Saved data entries
════
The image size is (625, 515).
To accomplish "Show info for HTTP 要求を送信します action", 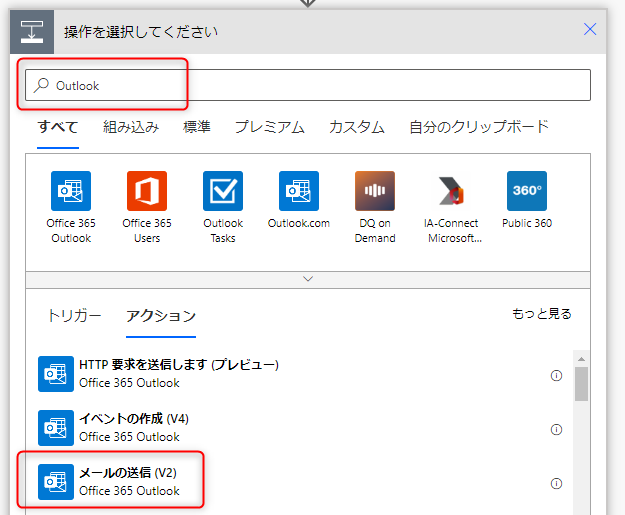I will [556, 375].
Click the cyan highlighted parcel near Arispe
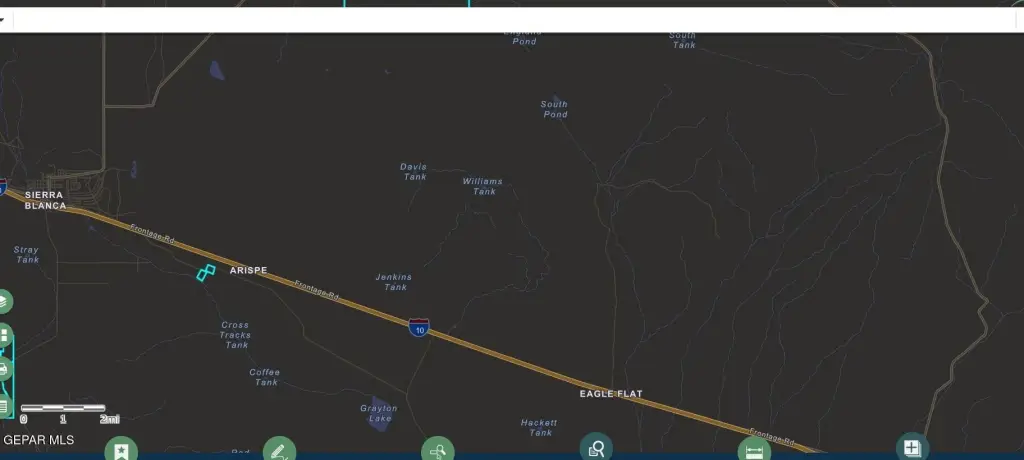This screenshot has height=460, width=1024. [205, 272]
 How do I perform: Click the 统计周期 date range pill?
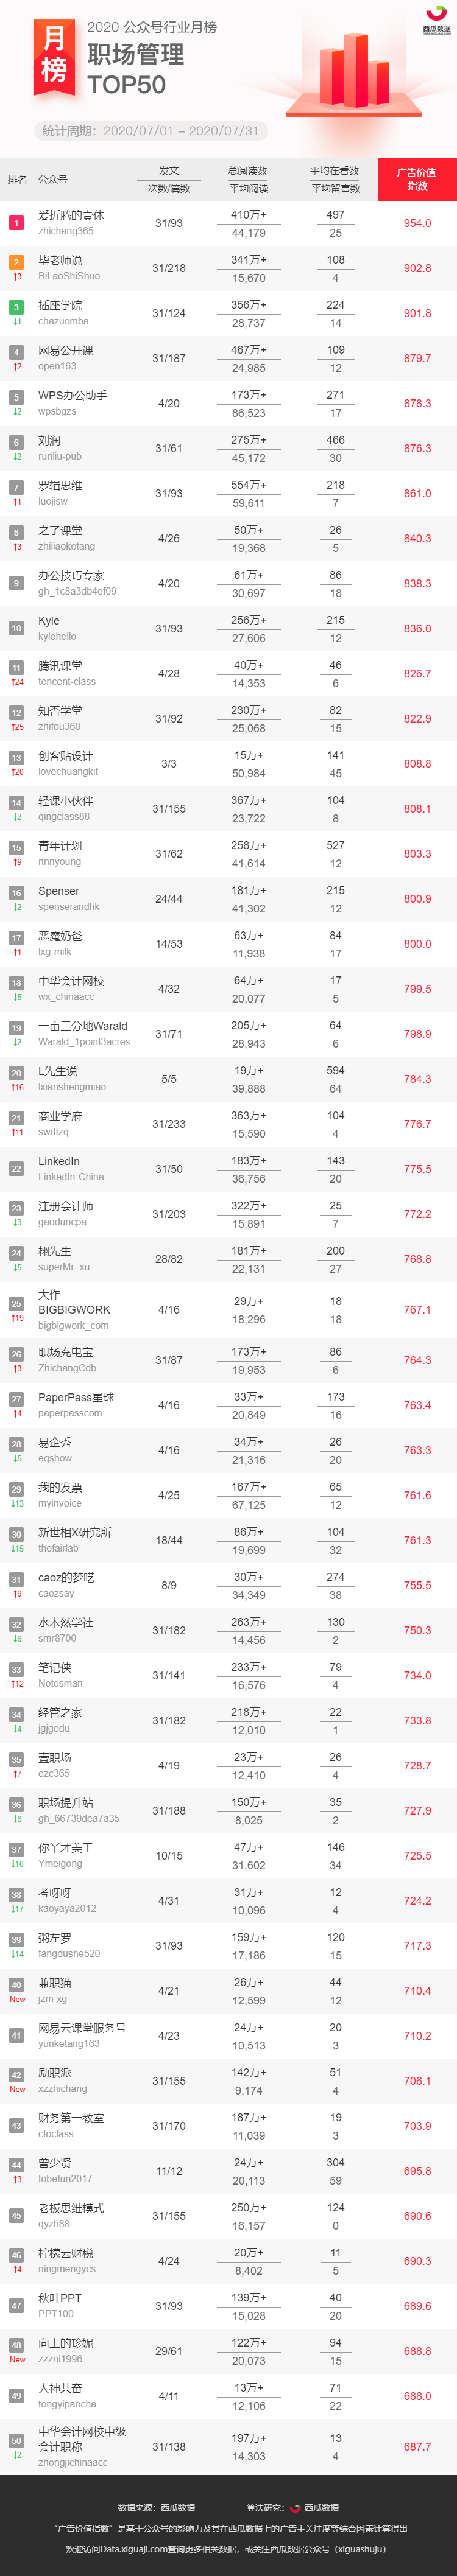[150, 131]
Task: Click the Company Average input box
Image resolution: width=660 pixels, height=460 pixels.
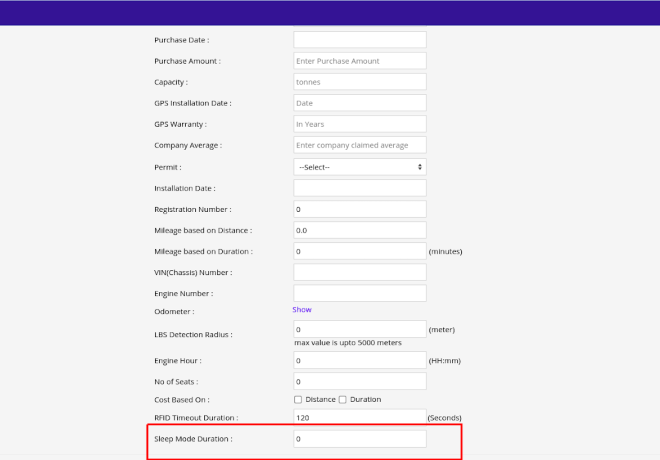Action: coord(360,145)
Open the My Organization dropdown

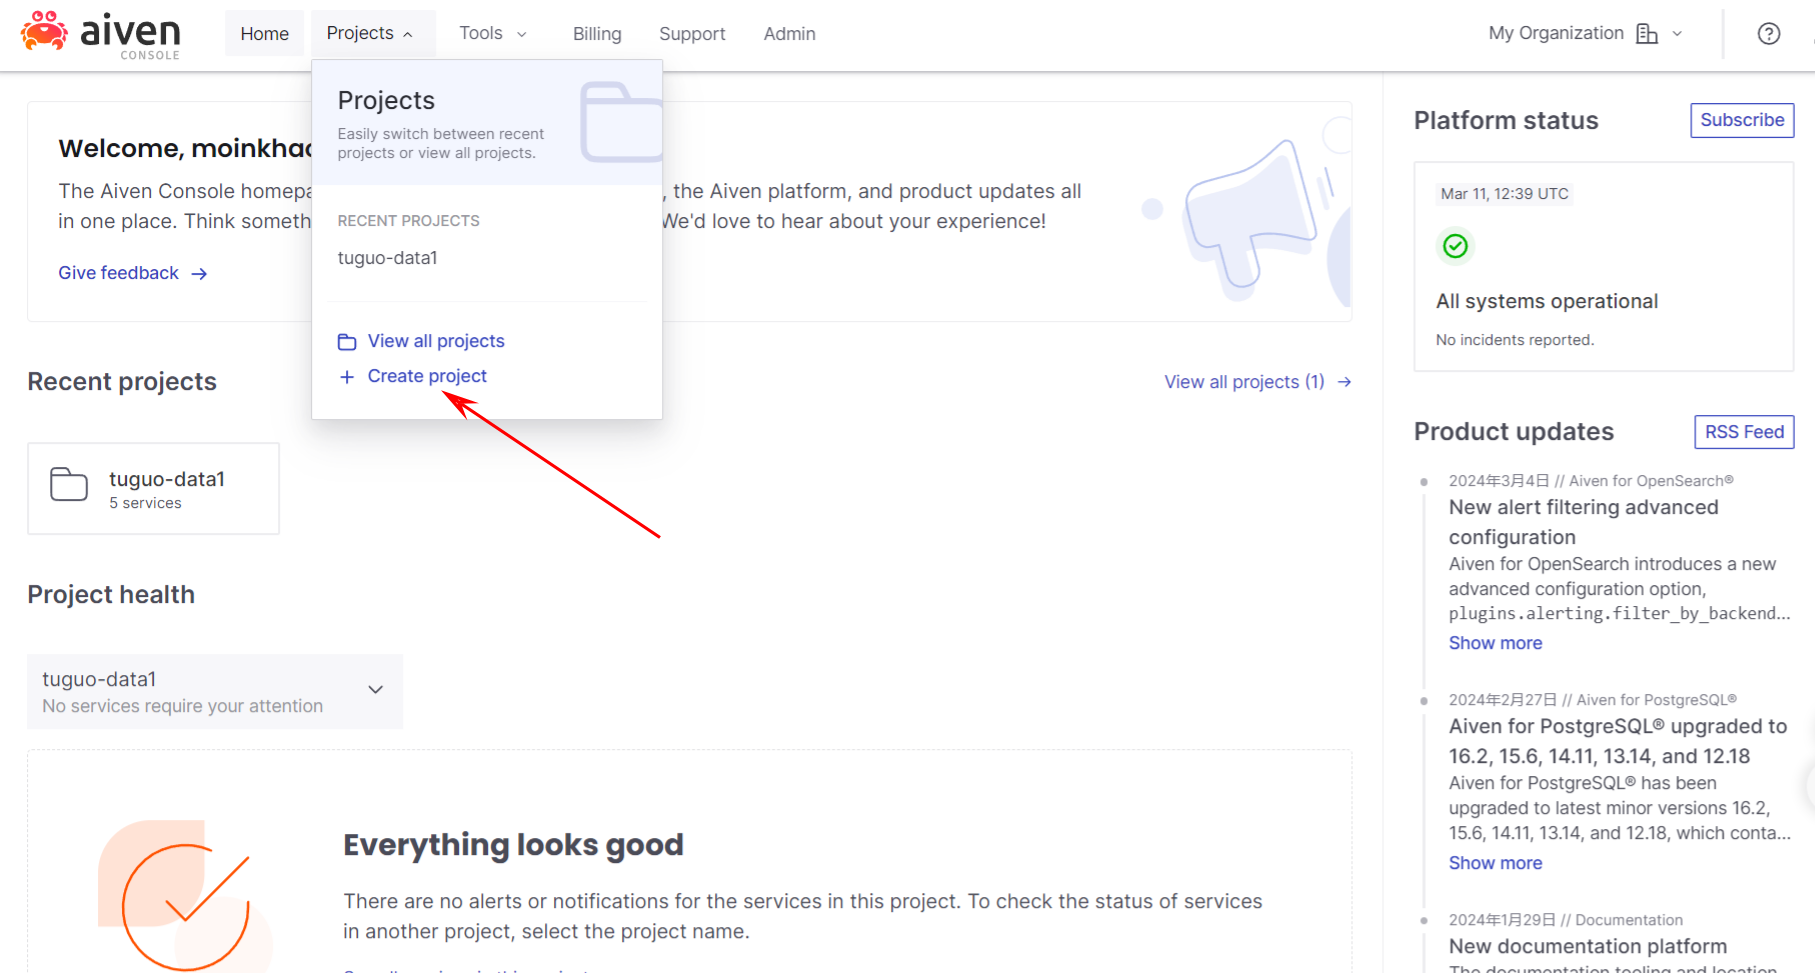tap(1584, 34)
════
TASK GOAL: Write out exactly, and only, the lines from the line holding "Click the cyan highlighted parcel near Arispe" through the end of the data, inclusive, without any pictures.

RESULT FOR THIS EXERCISE:
Click the cyan highlighted parcel near Arispe
This screenshot has height=460, width=1024. [205, 272]
 How do I perform: Click the 统计周期 date range pill?
[150, 131]
Task: Click the Company Average input box
Image resolution: width=660 pixels, height=460 pixels.
Action: coord(360,145)
Open the My Organization dropdown

tap(1584, 34)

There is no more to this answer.